● **Reading passage**
*** Begin section ***
There is no autopsy. His body is immediately taken to the hospital basement and placed inside what was once a horse stall, where his personal four-star flag is laid over the corpse. At Beatrice’s request, Patton is laid to rest at the American Cemetery in Hamm, Luxembourg, near the scene of his greatest battlefield triumph. Years later, when Beatrice falls from a horse and dies, she will be denied burial next to her husband, so her children will secretly smuggle her ashes into Europe and sprinkle them atop the grave.

It is a grave that may hold even deeper secrets.


The truth is, some do not believe Patton’s death was accidental. He had already survived several “accidents,” including the time his personal airplane was almost shot down by a British Spitfire fighter plane in April 1945—almost miraculously, Patton escaped injury.
*** End section ***
● **Given data**
*** Begin section ***
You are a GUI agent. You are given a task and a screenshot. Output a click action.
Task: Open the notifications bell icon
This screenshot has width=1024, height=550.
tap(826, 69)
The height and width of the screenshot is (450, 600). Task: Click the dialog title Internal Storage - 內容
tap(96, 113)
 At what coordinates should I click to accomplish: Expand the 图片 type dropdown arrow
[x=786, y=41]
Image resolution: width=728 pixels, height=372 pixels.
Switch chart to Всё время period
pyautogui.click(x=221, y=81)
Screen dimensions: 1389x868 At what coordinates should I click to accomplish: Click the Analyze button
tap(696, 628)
*** End section ***
● **List of tasks**
A. List every geographic place name (town, country, or continent) that appears in the passage about Patton's burial.
B. Reproduce the passage about Patton's burial from "There is no" up to and including "Patton escaped injury.", substituting "his wife" for each occurrence of "Beatrice".
The records are separate material and do not relate to the passage about Patton's burial.

● **Written responses**
A. Hamm, Luxembourg, Europe

B.
There is no autopsy. His body is immediately taken to the hospital basement and placed inside what was once a horse stall, where his personal four-star flag is laid over the corpse. At his wife’s request, Patton is laid to rest at the American Cemetery in Hamm, Luxembourg, near the scene of his greatest battlefield triumph. Years later, when his wife falls from a horse and dies, she will be denied burial next to her husband, so her children will secretly smuggle her ashes into Europe and sprinkle them atop the grave.

It is a grave that may hold even deeper secrets.


The truth is, some do not believe Patton’s death was accidental. He had already survived several “accidents,” including the time his personal airplane was almost shot down by a British Spitfire fighter plane in April 1945—almost miraculously, Patton escaped injury.